[Collected data]
☆ ☆ ☆ ☆ ☆

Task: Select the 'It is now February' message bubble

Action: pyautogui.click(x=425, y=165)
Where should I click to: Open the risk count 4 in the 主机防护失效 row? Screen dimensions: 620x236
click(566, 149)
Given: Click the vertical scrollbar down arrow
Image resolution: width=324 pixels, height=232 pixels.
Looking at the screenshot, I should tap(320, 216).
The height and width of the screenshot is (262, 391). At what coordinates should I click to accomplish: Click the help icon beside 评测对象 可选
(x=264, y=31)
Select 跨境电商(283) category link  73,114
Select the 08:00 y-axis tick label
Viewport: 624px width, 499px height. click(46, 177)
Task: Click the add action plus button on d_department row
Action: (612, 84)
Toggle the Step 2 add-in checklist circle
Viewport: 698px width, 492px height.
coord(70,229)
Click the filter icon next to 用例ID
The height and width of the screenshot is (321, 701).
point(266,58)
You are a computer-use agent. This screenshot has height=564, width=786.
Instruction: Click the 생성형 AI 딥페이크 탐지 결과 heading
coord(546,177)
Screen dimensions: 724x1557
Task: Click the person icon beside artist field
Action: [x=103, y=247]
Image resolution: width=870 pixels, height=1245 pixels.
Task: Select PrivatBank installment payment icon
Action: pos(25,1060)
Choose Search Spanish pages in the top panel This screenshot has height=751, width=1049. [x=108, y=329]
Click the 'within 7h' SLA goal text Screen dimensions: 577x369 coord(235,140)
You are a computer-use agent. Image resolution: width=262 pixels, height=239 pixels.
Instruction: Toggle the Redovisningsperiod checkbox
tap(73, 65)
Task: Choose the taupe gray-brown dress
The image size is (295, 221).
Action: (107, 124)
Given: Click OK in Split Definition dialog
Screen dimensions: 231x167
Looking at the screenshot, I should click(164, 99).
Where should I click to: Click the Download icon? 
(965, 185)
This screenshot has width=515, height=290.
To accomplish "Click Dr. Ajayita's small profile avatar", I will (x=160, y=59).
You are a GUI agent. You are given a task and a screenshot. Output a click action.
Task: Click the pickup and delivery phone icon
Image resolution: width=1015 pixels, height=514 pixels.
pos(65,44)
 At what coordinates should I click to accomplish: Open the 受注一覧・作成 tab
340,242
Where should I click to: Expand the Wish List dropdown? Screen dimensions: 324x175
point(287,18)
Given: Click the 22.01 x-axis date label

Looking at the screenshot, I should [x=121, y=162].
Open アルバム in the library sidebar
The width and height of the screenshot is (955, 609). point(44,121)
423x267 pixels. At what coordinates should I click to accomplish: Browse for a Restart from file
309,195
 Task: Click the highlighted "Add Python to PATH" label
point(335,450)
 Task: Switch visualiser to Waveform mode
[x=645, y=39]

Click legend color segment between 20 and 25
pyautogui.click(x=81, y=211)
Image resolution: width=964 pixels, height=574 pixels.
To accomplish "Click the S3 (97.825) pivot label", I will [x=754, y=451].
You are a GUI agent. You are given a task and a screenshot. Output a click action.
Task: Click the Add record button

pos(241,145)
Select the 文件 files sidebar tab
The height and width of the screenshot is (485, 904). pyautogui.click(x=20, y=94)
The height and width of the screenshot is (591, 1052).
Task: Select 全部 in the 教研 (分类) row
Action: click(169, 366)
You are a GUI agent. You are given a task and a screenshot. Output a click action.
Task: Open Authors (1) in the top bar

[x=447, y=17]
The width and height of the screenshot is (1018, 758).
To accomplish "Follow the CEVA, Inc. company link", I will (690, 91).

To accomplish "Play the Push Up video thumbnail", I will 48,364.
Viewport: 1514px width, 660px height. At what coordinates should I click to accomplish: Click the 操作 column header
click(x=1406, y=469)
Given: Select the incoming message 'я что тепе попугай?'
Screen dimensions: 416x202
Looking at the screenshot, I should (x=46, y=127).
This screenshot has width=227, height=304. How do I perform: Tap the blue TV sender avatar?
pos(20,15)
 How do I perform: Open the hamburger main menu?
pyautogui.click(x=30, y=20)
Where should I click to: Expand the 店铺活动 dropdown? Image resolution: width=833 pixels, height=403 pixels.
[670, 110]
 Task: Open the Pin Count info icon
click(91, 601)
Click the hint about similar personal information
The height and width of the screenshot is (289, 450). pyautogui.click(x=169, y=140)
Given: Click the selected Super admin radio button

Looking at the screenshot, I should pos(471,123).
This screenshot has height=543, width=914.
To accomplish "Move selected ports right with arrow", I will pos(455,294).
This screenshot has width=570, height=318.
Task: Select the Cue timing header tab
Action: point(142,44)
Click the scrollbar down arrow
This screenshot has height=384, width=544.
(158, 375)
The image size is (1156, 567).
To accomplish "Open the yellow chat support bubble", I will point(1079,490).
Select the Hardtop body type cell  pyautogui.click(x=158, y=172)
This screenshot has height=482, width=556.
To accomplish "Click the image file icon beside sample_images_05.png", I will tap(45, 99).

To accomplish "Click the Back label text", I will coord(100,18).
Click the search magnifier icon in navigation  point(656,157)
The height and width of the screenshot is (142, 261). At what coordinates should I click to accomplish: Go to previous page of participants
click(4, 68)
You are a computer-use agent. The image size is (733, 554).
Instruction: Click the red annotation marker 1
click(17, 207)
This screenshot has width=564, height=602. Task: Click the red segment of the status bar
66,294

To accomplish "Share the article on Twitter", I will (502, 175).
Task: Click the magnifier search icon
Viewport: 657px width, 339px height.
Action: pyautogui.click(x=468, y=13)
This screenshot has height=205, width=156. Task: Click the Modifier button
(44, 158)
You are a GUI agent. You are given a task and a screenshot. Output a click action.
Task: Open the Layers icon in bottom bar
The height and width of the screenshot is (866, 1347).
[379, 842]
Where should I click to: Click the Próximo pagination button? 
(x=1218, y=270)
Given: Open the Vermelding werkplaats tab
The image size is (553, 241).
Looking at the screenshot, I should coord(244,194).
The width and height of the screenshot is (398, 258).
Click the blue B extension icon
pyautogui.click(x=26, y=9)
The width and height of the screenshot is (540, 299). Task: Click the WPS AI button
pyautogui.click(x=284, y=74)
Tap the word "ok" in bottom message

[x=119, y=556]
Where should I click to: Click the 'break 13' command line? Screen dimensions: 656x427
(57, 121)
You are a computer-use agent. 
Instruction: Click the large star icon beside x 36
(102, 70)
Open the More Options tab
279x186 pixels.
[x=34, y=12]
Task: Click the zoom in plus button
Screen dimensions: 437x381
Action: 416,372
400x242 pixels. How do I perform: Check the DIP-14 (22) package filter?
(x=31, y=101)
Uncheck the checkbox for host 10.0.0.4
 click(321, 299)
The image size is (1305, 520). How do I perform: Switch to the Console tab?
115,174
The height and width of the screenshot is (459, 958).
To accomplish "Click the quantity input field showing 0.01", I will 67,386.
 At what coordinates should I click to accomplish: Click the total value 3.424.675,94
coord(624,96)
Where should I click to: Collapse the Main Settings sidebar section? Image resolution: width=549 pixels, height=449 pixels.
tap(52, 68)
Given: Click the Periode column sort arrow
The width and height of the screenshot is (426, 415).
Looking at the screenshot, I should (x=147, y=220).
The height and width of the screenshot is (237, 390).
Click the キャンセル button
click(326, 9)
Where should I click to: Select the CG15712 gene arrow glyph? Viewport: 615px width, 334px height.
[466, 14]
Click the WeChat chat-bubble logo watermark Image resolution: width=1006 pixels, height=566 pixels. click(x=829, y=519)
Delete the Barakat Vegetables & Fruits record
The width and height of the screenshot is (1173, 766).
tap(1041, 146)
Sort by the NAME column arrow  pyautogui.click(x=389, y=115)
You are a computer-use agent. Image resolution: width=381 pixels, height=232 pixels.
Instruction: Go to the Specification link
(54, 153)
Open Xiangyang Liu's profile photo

☆ ☆ ☆ ☆ ☆

• [What to do] Beginning with the line that has "Given: Open the Vermelding werkplaats tab" and ending with the line that has "Task: Click the zoom in plus button", set down the lines above exactly and include no others.

• [Response for this exercise]
Given: Open the Vermelding werkplaats tab
The image size is (553, 241).
Looking at the screenshot, I should coord(244,194).
The width and height of the screenshot is (398, 258).
Click the blue B extension icon
pyautogui.click(x=26, y=9)
The width and height of the screenshot is (540, 299). Task: Click the WPS AI button
pyautogui.click(x=284, y=74)
Tap the word "ok" in bottom message

[x=119, y=556]
Where should I click to: Click the 'break 13' command line? Screen dimensions: 656x427
(57, 121)
You are a computer-use agent. 
Instruction: Click the large star icon beside x 36
(102, 70)
Open the More Options tab
279x186 pixels.
[x=34, y=12]
Task: Click the zoom in plus button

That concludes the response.